(entry last updated: 2003-07-15 17:11:49)
Donna‘s got a couple of good ones today:
Aside from ignorance of the law, some file sharers are making the argument that downloading is actually enhancing the ministry by spreading the word of the Gospel through song, said Eric Garland, CEO of BigChampagne.com, which tracks illicit song downloads off the Web.
“The issues are complex because you have the Ten Commandments, on the one hand, but you have this mandate as a Christian to spread the word of God. And these songs of faith are, in many ways, the modern vehicle for doing that,” Garland said.
[John] Styll [of several Christian music associations] said the industry will have to get the message across the violating copyright laws cannot be done in the name of ministry.
“Christians are specifically commanded in scripture to uphold the laws of the land.
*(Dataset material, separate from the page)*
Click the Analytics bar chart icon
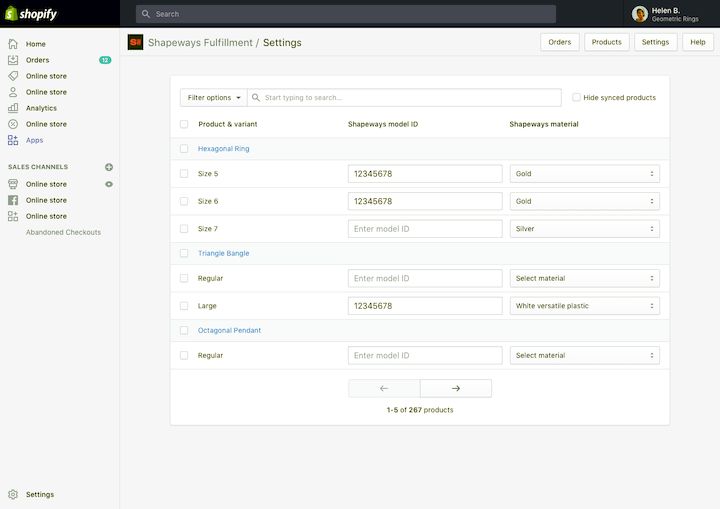The width and height of the screenshot is (720, 509). [x=13, y=108]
It’s no more right to copy a CD for somebody or send them downloaded music that you obtained illegally in the name of ministry than it is to walk into a store and take a Bible off the shelf and walk out without paying for it and handing it to somebody because they really need to read it,” he said.
Moreover, Donna’s several blog-linked discussions of fair use have served to reinforce some of the key ideas in this paper: What’s So Fair About Fair Use? The notion that stripping derivative uses from copyright protection (moving from the metaphor of property protection via a "property rule" and moving toward a "liability rule") has a number of compelling elements to it, as this paper suggests. The question is, as in so many of these remedies, is how to get there from here.
CNet introduces a new wrinkle: Grokster unleashes ad-free software
Grokster on Tuesday released Grokster Pro, the first version of its software that’s free of pop-ups and adware.
Consumers who want to use the software will have to fork over $19.99 for the ad-free experience.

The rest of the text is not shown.